Aim of the exercise -
Return every line from the records below in which the word "Vrbo" is found.

Records contained in a dataset:
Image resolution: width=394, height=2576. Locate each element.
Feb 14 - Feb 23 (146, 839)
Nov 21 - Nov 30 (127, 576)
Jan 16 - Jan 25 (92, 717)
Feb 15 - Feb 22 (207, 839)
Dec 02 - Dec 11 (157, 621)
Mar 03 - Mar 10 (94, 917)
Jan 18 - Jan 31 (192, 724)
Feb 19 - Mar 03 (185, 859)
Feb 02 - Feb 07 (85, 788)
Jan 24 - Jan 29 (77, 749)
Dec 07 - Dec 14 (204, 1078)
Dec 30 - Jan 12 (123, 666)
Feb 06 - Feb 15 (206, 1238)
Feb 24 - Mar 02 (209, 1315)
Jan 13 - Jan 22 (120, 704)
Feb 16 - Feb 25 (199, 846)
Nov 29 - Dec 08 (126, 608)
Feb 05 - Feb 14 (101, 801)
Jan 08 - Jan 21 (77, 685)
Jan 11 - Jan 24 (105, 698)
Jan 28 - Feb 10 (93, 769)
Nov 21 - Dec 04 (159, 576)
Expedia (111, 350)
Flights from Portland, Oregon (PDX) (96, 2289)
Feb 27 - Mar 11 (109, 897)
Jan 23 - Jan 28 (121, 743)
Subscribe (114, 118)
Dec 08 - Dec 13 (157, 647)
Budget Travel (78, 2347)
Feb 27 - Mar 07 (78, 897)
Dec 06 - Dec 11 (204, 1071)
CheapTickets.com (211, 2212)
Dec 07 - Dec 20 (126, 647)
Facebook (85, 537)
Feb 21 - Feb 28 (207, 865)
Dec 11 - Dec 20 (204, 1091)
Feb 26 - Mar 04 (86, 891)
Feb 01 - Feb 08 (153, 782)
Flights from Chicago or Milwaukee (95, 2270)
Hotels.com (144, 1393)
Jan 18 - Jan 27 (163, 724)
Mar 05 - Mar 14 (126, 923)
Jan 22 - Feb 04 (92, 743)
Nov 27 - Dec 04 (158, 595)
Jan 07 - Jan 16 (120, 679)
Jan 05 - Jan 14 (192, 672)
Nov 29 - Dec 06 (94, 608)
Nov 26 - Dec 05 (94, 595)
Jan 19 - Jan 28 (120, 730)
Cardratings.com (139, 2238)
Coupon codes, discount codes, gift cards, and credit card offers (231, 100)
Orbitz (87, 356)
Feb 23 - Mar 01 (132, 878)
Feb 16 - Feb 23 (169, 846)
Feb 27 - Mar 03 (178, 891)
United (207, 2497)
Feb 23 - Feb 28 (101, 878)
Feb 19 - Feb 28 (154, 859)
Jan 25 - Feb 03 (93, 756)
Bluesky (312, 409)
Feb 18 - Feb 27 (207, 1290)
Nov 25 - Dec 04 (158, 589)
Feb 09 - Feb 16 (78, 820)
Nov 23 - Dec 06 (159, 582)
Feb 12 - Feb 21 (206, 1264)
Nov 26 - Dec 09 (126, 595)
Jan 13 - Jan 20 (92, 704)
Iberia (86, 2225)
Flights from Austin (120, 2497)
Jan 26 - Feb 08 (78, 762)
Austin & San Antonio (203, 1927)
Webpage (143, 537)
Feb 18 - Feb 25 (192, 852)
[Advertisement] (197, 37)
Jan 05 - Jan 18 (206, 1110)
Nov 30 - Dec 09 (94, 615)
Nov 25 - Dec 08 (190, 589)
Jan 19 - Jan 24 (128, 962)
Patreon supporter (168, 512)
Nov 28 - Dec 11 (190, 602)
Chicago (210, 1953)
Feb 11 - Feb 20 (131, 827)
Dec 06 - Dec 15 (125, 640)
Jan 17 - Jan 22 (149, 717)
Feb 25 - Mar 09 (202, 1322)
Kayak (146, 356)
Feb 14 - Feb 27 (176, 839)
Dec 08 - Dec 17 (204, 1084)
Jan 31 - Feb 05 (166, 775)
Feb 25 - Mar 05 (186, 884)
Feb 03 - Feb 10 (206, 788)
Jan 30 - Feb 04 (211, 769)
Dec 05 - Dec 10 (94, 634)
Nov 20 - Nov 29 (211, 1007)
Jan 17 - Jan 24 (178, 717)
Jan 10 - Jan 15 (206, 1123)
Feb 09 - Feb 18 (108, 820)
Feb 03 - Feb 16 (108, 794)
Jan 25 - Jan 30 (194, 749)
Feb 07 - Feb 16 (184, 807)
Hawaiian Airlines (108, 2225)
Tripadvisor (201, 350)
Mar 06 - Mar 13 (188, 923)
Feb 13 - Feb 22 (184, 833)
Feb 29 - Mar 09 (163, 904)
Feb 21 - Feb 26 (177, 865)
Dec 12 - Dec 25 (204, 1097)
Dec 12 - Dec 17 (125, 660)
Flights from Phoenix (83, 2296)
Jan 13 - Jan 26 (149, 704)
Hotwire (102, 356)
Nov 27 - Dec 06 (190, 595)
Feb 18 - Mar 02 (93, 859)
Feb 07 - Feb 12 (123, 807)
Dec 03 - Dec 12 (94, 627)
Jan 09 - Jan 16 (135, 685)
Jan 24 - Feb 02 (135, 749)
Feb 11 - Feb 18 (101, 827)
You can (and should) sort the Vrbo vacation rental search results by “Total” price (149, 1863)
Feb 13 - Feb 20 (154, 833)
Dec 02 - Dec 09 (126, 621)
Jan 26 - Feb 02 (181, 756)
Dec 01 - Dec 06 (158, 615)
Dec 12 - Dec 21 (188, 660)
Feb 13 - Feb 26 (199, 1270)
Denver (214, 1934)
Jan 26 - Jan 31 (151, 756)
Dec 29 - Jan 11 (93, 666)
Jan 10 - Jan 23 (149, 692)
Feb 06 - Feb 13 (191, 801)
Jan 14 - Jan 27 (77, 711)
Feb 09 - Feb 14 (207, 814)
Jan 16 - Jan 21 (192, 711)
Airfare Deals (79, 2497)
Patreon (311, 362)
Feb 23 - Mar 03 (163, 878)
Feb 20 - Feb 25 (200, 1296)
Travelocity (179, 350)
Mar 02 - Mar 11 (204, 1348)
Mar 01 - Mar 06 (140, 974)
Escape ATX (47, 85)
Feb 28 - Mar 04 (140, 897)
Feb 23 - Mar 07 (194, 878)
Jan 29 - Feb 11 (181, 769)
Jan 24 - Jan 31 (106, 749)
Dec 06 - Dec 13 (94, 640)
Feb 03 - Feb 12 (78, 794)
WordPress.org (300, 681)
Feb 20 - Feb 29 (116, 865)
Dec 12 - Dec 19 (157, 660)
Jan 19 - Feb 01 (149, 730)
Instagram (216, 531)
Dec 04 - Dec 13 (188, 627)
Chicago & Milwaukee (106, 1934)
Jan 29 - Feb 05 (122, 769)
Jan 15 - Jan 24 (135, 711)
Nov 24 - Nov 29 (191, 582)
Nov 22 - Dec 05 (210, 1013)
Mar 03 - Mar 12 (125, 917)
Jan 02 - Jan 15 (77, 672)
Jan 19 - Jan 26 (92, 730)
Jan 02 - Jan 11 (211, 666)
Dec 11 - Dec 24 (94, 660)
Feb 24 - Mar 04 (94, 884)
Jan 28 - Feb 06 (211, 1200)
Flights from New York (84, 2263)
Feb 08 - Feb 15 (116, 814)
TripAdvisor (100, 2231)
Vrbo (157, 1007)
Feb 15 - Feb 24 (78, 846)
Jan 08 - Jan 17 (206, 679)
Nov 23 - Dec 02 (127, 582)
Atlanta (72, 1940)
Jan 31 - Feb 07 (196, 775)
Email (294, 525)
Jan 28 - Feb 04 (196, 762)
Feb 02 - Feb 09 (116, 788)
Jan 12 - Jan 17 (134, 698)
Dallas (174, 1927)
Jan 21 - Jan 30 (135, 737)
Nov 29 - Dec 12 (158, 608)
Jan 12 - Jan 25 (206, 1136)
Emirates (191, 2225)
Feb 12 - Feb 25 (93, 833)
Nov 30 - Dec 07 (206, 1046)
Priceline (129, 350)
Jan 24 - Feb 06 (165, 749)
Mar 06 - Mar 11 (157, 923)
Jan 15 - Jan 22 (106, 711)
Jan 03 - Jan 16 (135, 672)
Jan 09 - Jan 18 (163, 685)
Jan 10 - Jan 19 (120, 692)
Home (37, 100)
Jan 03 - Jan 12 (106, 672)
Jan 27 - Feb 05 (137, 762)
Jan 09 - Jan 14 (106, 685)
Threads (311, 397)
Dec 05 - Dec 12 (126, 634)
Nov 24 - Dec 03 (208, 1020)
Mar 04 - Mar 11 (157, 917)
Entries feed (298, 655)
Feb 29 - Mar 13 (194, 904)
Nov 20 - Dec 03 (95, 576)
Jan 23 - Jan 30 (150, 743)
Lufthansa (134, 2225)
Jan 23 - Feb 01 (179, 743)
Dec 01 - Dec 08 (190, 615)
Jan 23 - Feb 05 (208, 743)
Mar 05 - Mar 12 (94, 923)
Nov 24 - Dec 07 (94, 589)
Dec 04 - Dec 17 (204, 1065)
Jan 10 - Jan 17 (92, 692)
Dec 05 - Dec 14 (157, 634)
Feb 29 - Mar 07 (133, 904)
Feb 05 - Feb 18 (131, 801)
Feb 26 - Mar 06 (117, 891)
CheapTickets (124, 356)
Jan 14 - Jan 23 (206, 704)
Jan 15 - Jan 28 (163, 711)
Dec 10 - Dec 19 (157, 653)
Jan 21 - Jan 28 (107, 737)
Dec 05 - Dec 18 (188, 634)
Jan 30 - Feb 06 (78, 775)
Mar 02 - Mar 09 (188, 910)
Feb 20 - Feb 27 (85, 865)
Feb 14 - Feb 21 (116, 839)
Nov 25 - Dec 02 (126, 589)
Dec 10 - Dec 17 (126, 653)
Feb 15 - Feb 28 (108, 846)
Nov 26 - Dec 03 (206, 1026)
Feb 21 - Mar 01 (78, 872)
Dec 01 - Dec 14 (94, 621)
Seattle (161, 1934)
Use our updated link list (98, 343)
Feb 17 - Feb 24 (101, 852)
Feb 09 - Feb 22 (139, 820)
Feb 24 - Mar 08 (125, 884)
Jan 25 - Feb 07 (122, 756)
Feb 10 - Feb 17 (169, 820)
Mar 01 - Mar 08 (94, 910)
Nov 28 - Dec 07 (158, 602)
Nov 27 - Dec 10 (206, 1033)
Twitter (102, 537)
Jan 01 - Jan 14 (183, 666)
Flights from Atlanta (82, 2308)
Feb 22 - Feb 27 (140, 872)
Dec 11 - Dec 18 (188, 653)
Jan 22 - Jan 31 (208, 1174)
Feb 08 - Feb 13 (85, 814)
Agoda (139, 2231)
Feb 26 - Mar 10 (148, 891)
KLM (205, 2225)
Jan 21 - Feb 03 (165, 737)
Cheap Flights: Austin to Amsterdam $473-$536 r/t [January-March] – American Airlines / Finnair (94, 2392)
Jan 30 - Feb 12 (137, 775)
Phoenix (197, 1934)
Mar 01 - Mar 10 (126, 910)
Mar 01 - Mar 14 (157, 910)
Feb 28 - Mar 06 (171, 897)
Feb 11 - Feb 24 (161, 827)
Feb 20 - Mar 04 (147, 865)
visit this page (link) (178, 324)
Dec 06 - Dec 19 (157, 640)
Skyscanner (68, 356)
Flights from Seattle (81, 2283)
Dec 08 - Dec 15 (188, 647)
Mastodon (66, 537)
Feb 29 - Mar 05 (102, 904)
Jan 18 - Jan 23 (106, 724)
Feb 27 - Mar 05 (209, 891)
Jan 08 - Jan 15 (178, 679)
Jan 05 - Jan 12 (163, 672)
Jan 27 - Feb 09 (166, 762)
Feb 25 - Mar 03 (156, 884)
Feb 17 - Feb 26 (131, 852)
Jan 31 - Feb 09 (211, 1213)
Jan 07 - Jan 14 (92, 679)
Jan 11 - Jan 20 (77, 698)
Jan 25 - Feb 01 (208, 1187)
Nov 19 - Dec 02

Exercise result -
You can (and should) sort the Vrbo vacation rental search results by “Total” price (149, 1863)
Vrbo (157, 1007)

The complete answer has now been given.